Saved data entries

+--

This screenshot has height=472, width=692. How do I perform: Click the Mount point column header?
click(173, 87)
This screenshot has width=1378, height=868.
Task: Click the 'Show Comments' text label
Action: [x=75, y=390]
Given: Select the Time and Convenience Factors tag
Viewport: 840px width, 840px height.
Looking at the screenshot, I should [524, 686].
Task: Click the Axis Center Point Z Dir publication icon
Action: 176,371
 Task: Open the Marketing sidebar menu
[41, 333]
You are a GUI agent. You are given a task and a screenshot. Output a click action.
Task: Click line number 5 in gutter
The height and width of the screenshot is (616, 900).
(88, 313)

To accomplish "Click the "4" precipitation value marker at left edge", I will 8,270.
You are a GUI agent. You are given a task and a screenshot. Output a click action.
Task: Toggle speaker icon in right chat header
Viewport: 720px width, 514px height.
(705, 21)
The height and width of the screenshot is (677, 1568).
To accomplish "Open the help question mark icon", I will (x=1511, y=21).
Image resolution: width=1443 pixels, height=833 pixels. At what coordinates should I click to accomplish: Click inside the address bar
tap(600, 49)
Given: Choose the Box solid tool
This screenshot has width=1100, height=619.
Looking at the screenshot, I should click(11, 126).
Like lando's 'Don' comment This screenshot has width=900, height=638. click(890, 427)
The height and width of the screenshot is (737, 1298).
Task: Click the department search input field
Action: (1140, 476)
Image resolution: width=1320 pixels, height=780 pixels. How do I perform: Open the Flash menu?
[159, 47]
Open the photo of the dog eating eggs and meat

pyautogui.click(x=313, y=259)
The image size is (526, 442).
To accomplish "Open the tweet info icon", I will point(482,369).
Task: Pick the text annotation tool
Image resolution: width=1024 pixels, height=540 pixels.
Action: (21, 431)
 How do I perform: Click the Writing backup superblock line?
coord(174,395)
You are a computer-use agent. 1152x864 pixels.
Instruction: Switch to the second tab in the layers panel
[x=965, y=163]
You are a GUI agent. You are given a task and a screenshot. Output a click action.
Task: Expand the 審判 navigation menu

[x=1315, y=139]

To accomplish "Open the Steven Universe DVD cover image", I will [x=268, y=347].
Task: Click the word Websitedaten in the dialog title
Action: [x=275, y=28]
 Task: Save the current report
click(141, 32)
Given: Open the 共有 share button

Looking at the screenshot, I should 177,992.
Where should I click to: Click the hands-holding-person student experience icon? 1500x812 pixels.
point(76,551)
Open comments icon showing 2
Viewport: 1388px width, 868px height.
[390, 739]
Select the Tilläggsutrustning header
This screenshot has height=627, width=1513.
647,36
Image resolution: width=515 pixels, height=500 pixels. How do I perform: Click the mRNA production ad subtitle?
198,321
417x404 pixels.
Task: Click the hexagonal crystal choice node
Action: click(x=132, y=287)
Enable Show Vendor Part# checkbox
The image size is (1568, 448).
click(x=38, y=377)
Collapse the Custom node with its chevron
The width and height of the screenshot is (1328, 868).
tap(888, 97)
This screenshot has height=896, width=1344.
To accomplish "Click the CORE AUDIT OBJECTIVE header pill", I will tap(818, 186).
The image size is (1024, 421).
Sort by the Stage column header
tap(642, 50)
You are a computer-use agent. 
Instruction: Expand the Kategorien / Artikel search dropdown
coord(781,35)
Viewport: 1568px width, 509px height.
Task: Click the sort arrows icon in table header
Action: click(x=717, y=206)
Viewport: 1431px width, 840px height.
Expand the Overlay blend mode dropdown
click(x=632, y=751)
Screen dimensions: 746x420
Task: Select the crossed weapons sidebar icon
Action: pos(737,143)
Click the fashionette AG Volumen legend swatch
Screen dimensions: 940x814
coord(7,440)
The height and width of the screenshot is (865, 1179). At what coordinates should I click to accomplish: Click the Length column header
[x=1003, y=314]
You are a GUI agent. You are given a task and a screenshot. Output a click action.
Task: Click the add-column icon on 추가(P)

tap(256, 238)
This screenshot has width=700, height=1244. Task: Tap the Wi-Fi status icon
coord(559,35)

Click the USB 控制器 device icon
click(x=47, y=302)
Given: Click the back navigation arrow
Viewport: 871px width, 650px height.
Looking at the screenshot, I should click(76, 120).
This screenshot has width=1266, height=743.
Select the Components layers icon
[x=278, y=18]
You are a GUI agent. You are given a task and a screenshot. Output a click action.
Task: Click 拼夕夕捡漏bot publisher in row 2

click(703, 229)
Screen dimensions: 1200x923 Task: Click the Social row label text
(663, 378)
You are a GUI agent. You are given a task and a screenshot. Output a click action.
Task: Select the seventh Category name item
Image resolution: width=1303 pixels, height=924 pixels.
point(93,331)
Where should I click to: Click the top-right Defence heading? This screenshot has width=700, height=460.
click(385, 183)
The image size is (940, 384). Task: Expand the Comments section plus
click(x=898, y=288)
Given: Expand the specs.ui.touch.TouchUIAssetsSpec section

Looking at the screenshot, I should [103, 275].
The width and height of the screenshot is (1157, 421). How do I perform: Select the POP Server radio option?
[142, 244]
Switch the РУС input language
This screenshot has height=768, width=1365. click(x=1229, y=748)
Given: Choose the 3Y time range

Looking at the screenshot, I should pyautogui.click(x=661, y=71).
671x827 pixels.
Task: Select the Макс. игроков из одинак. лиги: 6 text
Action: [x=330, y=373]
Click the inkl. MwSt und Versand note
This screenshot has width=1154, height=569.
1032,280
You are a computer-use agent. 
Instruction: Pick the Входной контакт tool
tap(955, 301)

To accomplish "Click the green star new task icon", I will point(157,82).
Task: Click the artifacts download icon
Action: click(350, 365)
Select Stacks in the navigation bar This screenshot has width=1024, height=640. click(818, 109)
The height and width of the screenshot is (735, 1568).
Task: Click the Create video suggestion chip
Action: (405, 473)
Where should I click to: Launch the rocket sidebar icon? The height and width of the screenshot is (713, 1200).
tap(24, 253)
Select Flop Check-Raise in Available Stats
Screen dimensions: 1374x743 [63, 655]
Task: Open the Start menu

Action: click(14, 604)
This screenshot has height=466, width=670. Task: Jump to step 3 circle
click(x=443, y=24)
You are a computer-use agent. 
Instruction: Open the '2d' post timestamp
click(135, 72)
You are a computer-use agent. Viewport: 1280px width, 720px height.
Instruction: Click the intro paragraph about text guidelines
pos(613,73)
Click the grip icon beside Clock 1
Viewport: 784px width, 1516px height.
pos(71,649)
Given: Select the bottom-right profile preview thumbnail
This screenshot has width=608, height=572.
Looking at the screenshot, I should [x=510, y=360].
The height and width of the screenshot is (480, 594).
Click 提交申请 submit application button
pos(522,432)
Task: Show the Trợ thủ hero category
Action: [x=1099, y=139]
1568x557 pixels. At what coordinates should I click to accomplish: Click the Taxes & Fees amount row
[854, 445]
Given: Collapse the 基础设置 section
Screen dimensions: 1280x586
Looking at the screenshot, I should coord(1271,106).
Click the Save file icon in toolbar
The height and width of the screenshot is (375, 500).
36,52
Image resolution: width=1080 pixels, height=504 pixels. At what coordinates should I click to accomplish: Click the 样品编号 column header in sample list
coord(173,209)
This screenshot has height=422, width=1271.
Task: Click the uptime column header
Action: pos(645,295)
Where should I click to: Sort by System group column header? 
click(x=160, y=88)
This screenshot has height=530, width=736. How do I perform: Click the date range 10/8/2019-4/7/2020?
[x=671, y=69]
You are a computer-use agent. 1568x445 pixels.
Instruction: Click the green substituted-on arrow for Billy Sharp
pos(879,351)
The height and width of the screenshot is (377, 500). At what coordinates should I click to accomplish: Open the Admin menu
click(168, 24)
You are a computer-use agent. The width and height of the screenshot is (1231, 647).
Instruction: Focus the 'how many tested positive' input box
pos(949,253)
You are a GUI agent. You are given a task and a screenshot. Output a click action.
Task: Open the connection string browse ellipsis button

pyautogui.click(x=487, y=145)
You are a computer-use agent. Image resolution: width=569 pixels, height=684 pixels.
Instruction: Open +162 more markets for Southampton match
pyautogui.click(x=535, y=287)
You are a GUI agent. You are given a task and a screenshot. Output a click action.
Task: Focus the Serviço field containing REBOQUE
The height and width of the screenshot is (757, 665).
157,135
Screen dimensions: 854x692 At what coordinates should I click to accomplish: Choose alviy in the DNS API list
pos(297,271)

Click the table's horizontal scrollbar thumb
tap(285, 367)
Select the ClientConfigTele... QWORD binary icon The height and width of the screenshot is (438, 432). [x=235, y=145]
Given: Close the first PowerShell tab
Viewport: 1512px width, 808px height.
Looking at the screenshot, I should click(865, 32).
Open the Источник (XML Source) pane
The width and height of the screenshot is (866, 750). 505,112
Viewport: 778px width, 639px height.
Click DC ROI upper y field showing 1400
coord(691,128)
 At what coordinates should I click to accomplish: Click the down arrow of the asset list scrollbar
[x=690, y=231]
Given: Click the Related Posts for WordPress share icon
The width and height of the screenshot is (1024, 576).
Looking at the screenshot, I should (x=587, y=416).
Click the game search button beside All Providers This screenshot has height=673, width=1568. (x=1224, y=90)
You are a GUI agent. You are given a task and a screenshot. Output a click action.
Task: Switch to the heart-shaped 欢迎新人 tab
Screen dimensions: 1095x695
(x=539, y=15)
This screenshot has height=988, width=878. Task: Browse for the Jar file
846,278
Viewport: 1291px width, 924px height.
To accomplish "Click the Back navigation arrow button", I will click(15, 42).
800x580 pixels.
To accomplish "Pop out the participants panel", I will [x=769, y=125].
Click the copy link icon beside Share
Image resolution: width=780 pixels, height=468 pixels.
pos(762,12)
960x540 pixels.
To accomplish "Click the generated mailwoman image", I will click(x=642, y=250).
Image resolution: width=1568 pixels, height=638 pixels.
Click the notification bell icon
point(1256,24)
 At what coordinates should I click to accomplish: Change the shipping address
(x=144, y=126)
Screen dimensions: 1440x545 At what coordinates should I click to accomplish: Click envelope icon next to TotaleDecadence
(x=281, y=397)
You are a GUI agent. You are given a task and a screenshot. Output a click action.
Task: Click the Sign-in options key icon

+--

### PROBLEM TO WORK ON
Above this instruction are the records; retype exactly the lines from the one containing "The height and width of the screenshot is (865, 1179)." up to and including the one containing "Task: Select the seventh Category name item".

### SOLVED EXERCISE
The height and width of the screenshot is (865, 1179). At what coordinates should I click to accomplish: Click the Length column header
[x=1003, y=314]
You are a GUI agent. You are given a task and a screenshot. Output a click action.
Task: Click the add-column icon on 추가(P)

tap(256, 238)
This screenshot has width=700, height=1244. Task: Tap the Wi-Fi status icon
coord(559,35)

Click the USB 控制器 device icon
click(x=47, y=302)
Given: Click the back navigation arrow
Viewport: 871px width, 650px height.
Looking at the screenshot, I should click(76, 120).
This screenshot has width=1266, height=743.
Select the Components layers icon
[x=278, y=18]
You are a GUI agent. You are given a task and a screenshot. Output a click action.
Task: Click 拼夕夕捡漏bot publisher in row 2

click(703, 229)
Screen dimensions: 1200x923 Task: Click the Social row label text
(663, 378)
You are a GUI agent. You are given a task and a screenshot. Output a click action.
Task: Select the seventh Category name item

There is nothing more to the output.